Contraction Hierarchies

Genius algorithm to find shortest paths in a large graph. The algorithms consists from 2 stages:

  1. Preporessing stage that create indices.
  2. Query stage that uses indices to find a shortest path.

Preprocess

Develop an alternate Dijkstra’s algorithm that can ignore some node $v$ and stops when given max distance is reached.

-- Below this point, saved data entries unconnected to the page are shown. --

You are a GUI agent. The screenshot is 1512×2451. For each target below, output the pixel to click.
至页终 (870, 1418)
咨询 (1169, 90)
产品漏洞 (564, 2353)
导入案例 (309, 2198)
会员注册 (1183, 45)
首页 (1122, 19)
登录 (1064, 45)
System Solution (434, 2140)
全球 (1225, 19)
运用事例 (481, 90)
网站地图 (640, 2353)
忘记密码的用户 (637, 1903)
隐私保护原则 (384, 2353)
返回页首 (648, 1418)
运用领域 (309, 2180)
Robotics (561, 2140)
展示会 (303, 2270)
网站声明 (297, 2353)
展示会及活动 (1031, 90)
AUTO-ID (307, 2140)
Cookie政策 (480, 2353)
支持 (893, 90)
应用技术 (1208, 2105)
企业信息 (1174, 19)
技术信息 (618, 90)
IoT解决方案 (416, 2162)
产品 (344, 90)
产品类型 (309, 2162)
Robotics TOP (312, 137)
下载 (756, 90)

We use this algorithm to find shortcuts

  1. Start from choosing a random node.
  2. Calculate the max distance between incident nodes:
    • When contracting node $v$, we need to insert the shortcut $u \to w$, if and only if $u \to v \in E$ and $v \to w \in E$ and $u \to v \to w$ is the only shortest path from $u$ to $w$.
    • When contracting node $v$, for any pair of edges $(u, v)$ and $(v, w)$ we want to check whether there is a witness path from u to $w$ bypassing $v$ with length at most $l(u,v)+l(v,w)$ — then there is no need to add a shortcut from $u$ to $w$.
  3. Make 1 hop backward search for each predecessor of target node v
  4. Last node does not need to be contracted
  5. Compute the importance for the top node on the priority queue, then compare it with the other top node, if its importance is less, then put the node back into the queue.
  6. Already contracted nodes can be distinguished by their ranks: already contracted nodes have lower rank than currently contracting node. So, instead of having an array for contracted nodes, use the rank array. Motherfucker!
  7. Stop limits can be various:
    • max_incoming + max_outgoing
    • cost(v, x) + max_outgoing - min_outgoing
    • cost(v, x) + max_outgoing - min(x, w)

Node ordering

It is important because query time and preprocessing heavily depends on it. Nodes must be measure my some importance criterias and the least important nodes must be contracted first. Further, several importance criterias will be covered:

Edge difference

Number of contracted neighbors

Shortcut Cover

Node level (?)

Query

TBA

Code

import queue
import sys
import time


INF = sys.maxsize


class ContractionHierarchies:
    def __init__(self, n, m, g, g_r, costs, costs_r):
        self.n = n
        self.m = m
        self.g = g
        self.g_r = g_r
        self.costs = costs
        self.costs_r = costs_r
        self.node_level = [0] * n
        self.max_outgoing = [max(w) if len(w) else 1 for w in costs]
        self.min_outgoing = [min(w) if len(w) else INF for w in costs_r]
        self.rank = [INF] * n

    def witness_search(self, s, v, max_dist):
        dist = dict()
        dist[s] = 0

        heap = queue.PriorityQueue()
        heap.put((0, s))
        max_hops = 3
        hops = 0

        while not heap.empty() and hops < max_hops:
            hops += 1
            d, u = heap.get()

            if max_dist <= d:
                break

            for x, w in self.g[u]:
                if self.rank[x] < self.rank[v] or x == v:
                    continue

                if d + w < dist.get(x, INF):
                    dist[x] = d + w
                    heap.put((dist[x], x))

        return dist

    def contract(self, v, adding_shortcuts=False):
        shortcuts = list()
        shortcuts_cover = set()
        shortcut_count = 0
        delta = self.max_outgoing[v] - self.min_outgoing[v]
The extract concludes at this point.